→ **WHAT THE TASK ASKS**
Extract the line that contains "Where should I" and every line after it through the end of the records below, exactly as written, leaving out any pictures.

+++

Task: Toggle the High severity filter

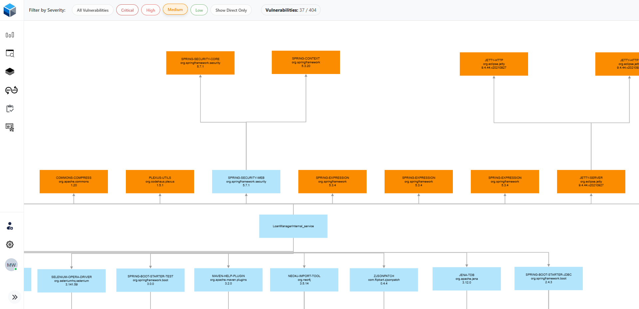Action: (x=151, y=10)
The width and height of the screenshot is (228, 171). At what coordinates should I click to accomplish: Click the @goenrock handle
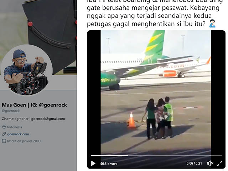[11, 111]
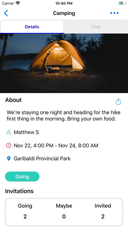Viewport: 128px width, 228px height.
Task: Tap the blue back chevron
Action: pyautogui.click(x=6, y=13)
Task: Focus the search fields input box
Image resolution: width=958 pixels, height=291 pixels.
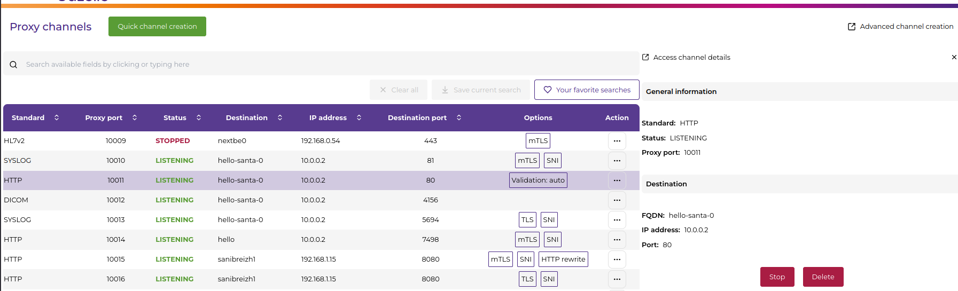Action: click(321, 64)
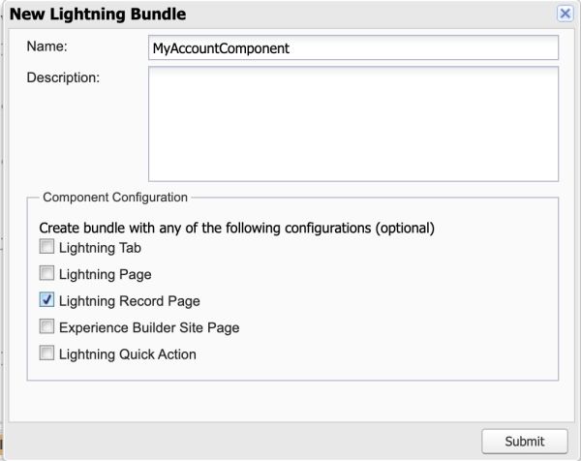Viewport: 581px width, 461px height.
Task: Click the "Lightning Quick Action" label text
Action: tap(128, 354)
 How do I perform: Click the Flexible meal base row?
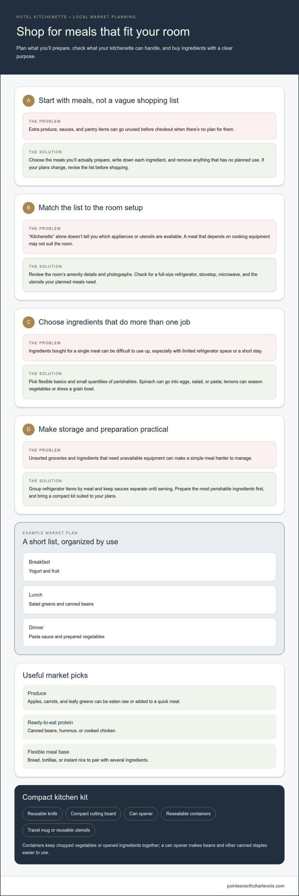[x=149, y=756]
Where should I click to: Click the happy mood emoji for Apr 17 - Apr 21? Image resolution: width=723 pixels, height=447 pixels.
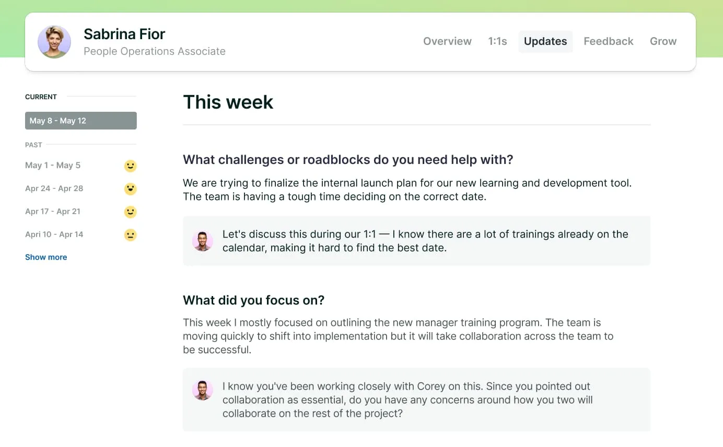(x=130, y=211)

+++

→ **EXERCISE SOLUTION**
Where should I click to: Click the happy mood emoji for Apr 17 - Apr 21? Image resolution: width=723 pixels, height=447 pixels.
(x=130, y=211)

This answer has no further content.